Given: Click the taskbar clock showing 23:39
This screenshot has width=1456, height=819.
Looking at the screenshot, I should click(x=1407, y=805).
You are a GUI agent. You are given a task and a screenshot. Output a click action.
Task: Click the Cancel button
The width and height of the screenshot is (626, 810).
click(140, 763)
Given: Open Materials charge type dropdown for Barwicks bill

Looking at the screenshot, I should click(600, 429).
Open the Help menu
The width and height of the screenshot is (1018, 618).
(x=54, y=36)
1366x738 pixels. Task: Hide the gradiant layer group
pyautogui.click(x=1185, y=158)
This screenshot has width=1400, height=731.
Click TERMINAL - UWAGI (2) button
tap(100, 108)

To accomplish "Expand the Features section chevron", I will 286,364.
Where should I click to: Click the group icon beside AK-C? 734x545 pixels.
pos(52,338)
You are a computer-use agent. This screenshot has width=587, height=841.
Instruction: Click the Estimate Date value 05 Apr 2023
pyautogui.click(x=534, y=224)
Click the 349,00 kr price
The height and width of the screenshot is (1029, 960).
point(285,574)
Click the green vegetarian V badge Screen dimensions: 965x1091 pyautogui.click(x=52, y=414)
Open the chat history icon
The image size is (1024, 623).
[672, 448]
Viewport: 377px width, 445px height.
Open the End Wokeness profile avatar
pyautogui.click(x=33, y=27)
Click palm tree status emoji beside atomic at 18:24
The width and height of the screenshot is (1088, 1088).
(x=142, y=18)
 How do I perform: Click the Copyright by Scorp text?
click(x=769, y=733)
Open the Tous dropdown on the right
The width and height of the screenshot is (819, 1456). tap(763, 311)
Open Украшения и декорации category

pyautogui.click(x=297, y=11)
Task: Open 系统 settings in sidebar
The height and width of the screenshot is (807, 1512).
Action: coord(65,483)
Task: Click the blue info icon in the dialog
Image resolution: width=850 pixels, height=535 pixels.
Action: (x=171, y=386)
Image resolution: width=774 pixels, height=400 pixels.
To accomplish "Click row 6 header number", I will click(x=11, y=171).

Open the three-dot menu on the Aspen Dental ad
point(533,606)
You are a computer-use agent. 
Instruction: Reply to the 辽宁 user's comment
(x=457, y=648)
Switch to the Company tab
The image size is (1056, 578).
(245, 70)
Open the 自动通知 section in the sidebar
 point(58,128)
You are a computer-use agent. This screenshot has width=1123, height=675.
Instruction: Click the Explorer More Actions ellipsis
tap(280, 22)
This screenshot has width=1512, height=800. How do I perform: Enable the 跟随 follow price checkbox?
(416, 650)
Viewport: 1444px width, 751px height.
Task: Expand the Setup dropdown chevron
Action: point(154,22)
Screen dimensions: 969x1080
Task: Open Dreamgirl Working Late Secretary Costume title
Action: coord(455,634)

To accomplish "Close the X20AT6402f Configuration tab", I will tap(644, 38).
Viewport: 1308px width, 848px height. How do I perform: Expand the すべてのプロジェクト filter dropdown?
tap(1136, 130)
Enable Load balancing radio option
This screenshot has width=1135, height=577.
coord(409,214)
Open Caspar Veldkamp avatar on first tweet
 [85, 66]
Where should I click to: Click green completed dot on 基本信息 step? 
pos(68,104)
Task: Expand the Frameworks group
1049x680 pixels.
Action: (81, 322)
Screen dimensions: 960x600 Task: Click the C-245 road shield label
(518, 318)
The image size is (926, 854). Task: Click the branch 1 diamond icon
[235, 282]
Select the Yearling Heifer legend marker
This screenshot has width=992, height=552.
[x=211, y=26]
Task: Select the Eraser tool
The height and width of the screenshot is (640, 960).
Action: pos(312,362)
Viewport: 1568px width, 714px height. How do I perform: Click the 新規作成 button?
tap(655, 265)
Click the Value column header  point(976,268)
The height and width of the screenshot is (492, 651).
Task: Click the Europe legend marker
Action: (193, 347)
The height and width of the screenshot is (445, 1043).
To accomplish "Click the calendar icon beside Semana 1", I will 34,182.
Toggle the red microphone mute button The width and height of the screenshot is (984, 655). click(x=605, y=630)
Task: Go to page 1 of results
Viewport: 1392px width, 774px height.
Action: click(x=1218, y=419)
--
### EXERCISE
Extract the lines above from the one containing "The image size is (926, 854)." to the last line, both included, exactly as written.

### RESULT OF THIS EXERCISE
The image size is (926, 854). Task: Click the branch 1 diamond icon
[235, 282]
Select the Yearling Heifer legend marker
This screenshot has width=992, height=552.
[x=211, y=26]
Task: Select the Eraser tool
The height and width of the screenshot is (640, 960).
Action: pos(312,362)
Viewport: 1568px width, 714px height. How do I perform: Click the 新規作成 button?
tap(655, 265)
Click the Value column header  point(976,268)
The height and width of the screenshot is (492, 651).
Task: Click the Europe legend marker
Action: (193, 347)
The height and width of the screenshot is (445, 1043).
To accomplish "Click the calendar icon beside Semana 1", I will 34,182.
Toggle the red microphone mute button The width and height of the screenshot is (984, 655). click(x=605, y=630)
Task: Go to page 1 of results
Viewport: 1392px width, 774px height.
Action: click(x=1218, y=419)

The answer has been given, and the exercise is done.